* _Tekst_
★ ★ ★ ★

Begrippen uit de Pragmatiek (studie naar taalgebruik)
Taalkunde, ook wel taalwetenschap of linguïstiek, bestaat uit verschillende deelgebieden. Ze bestaat uit bijvoorbeeld uit lexicologie (woordleer), semantiek (woordbetekenis), structuralistisch taalkunde waaruit fonologie, morfologie en syntaxis (ontwikkeling grammaticamodellen) en pragmatiek. Pragmatiek is het deelgebied waarin de relatie tussen tekens het gebruik ervan wordt bestudeerd. Kort gezegd is het de studie naar taalgebruik. Er zijn vele vaktermen die worden gebruikt binnen dit deelgebied van taalkunde. Elk hebben zij te maken met de studie naar taalgebruik.
Appell
Een component van taalgebruikssituaties waarin de uiting vooral bedoeld is als beroep op de hoorder. Theorie door Bühler. Een vergelijkbaar begrip is '
conatief'.
Ausdruck
Een component van taalgebruikssituaties waarin de uiting vooral bedoeld is om iets uit te drukken over jezelf. Het begrip komt uit de theorie van Bühler. Een vergelijkbaar begrip is '
expressief'.
Competence
Het systeem van taalkundige kennis die de sprekers van een taal gebruiken. De tegenhanger is 'Performance'. Beide spreuken zijn het leven in geroepen door Noam Chomsky.

★ ★ ★ ★

* _Aangeleverde gegevens_
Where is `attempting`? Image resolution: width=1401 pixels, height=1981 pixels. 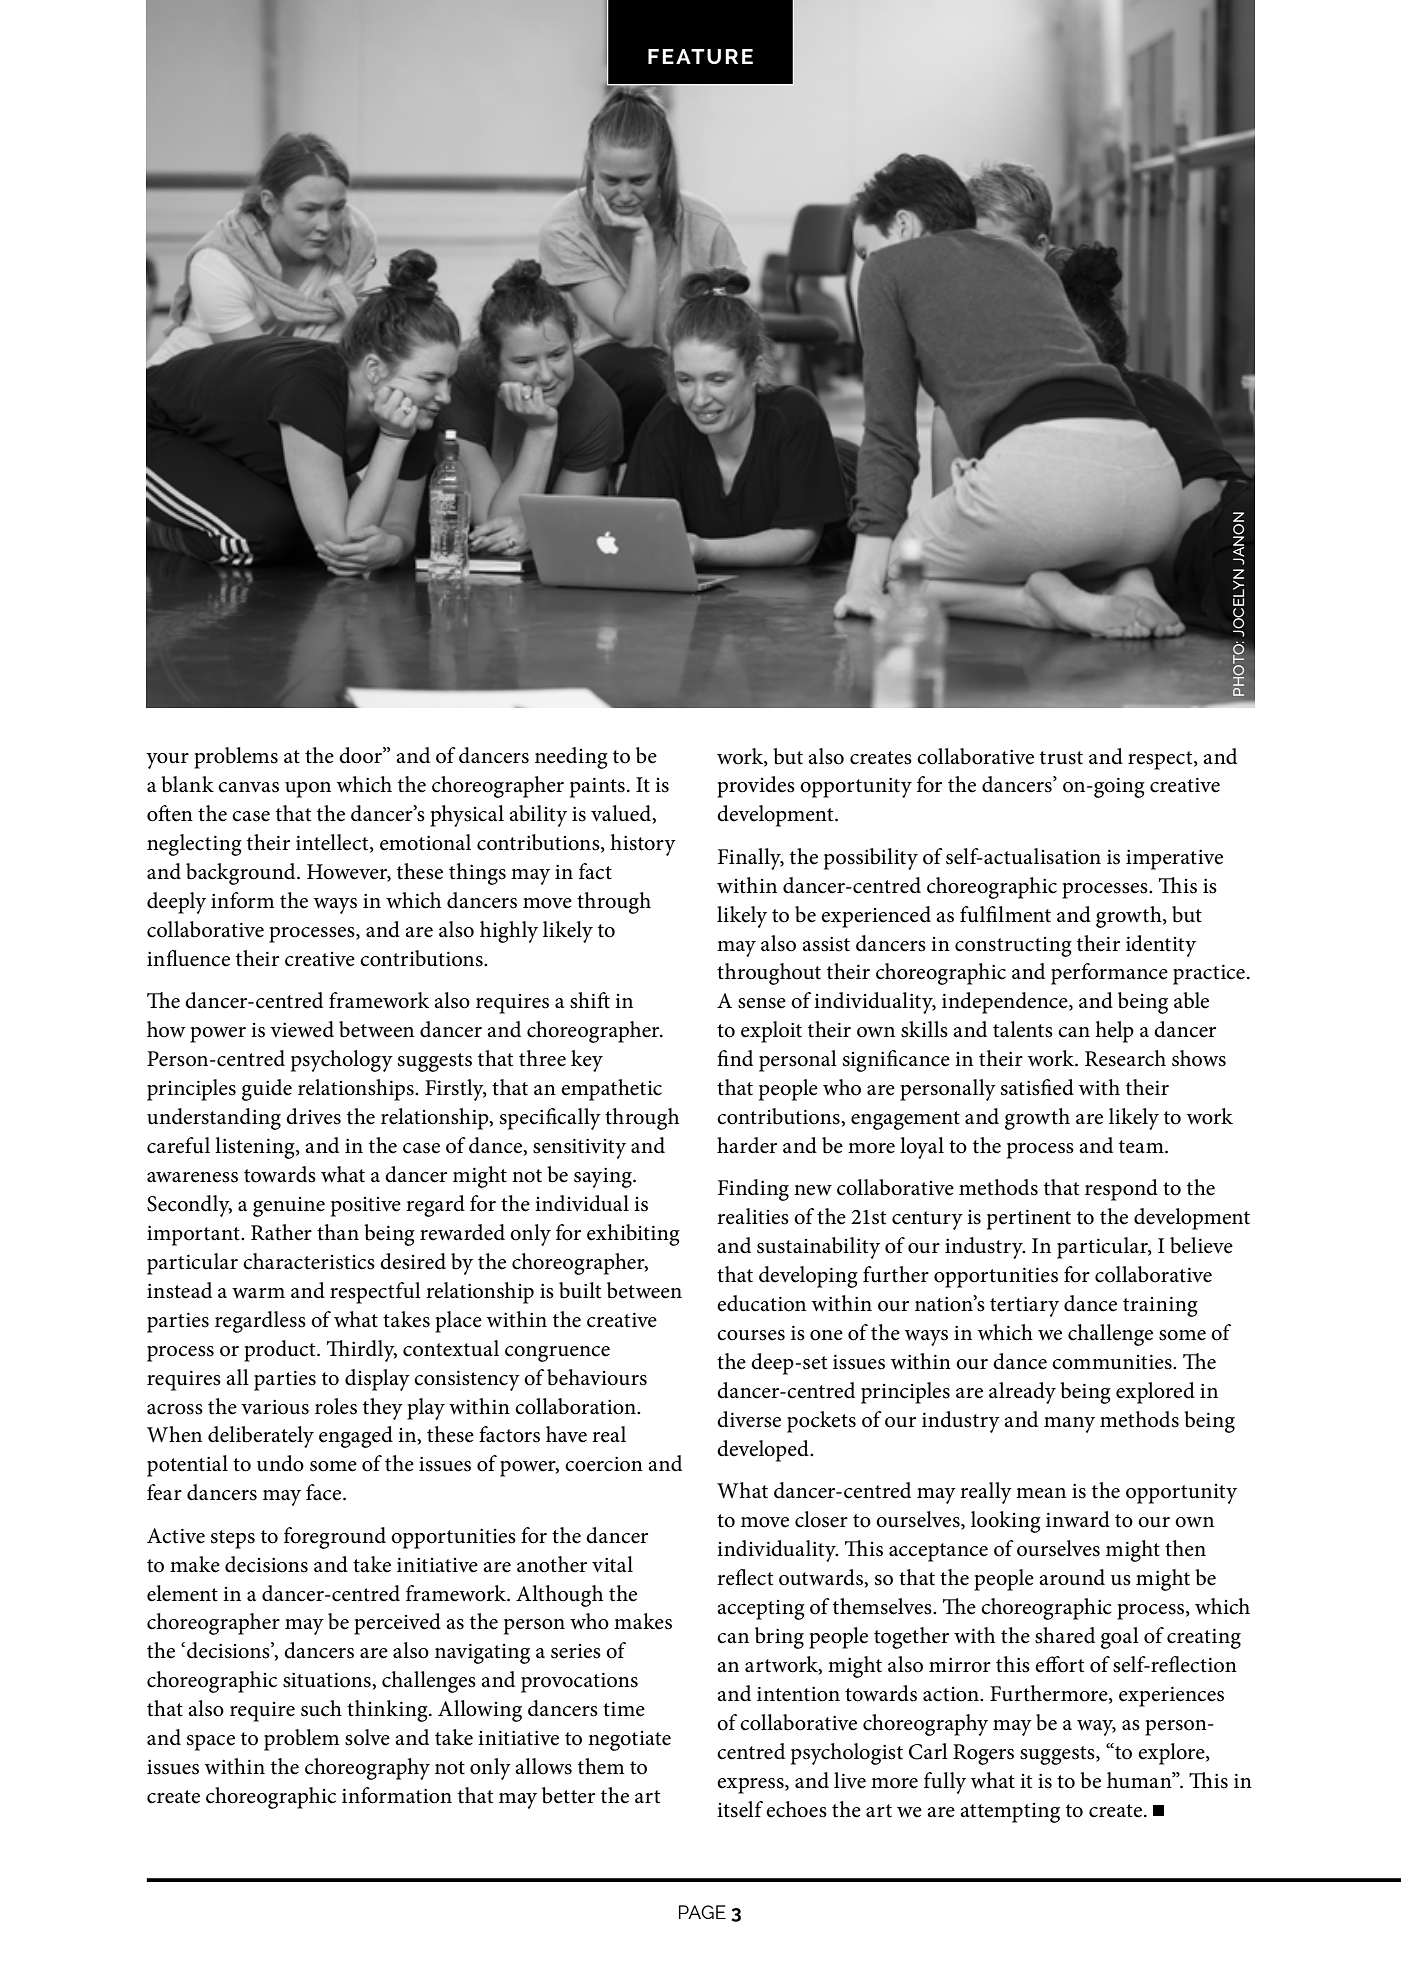 attempting is located at coordinates (1010, 1813).
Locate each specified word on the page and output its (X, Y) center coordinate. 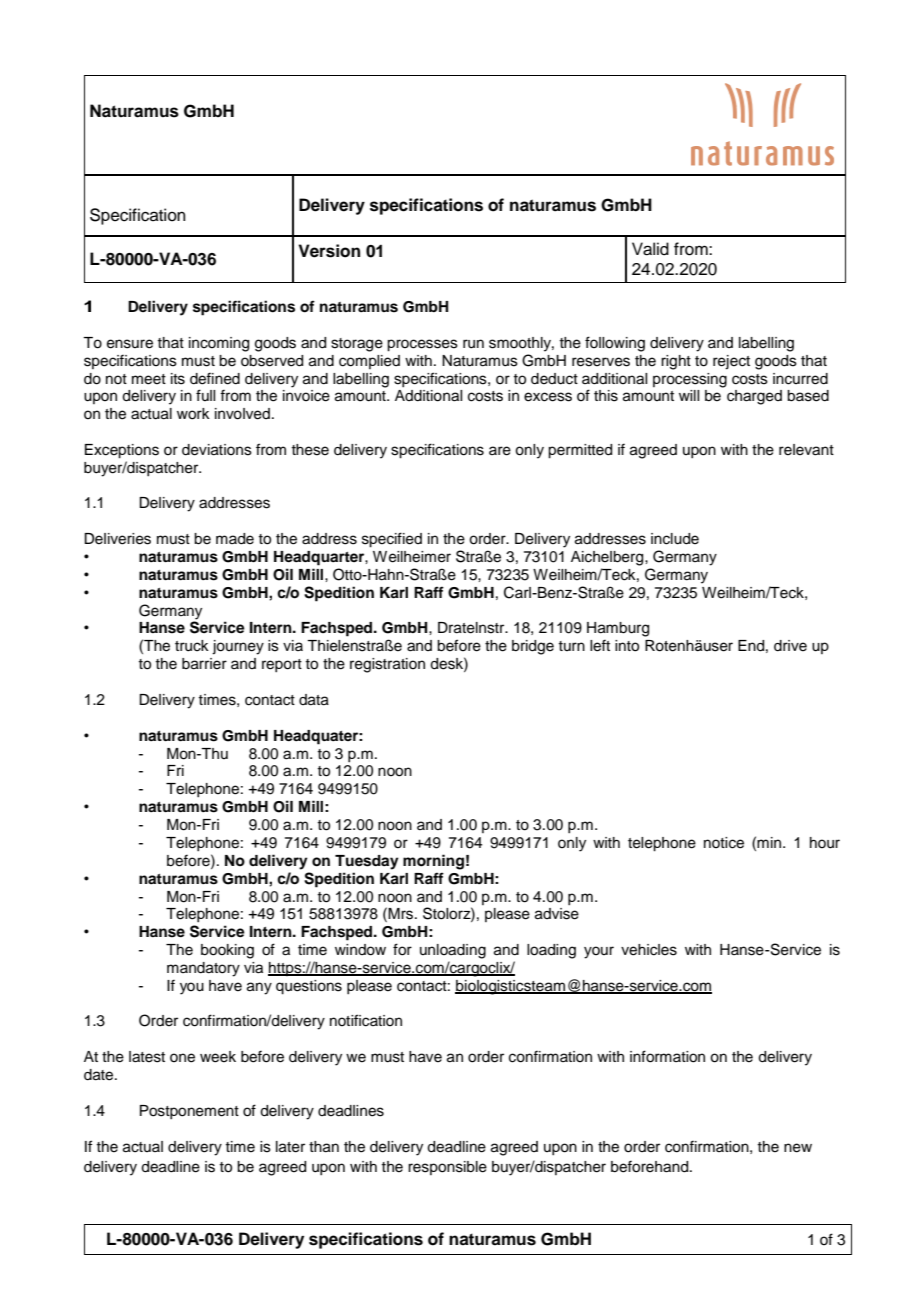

★ ★ ★ ★

* _Te doen_
a - Noem alle vaktermen die in de tekst over pragmatiek een eigen kopje met uitleg krijgen.
b - Schrijf de tekst over pragmatiek verder na de laatste zin, met nieuwe begrippen in dezelfde opbouw: een kopje en daaronder de uitleg.

* _Verwachte antwoorden_
a - Appell, Ausdruck, Competence

b -
Conversationele implicatuur
Implicatuur die routinematig voortkomt uit letterlijke betekenissen. Je thematiseert de implicatuur als het ware. De interpretatie gaat zonder afwegingsproces.
Coöperatief principe
Hetgeen wat de algemene communicatieve reactie tussen mensen beschrijft. Het werkt in twee opzichten: de spreker houdt zich altijd aan het principe, maar gaat er ook van uit dat de toehoorder dit doet.
Constatieve uiting
Uitingen die waarheidsfunctioneel zijn in filosofisch opzicht. De uiting verhoudt zich tot de werkelijkheid als waar of onwaar.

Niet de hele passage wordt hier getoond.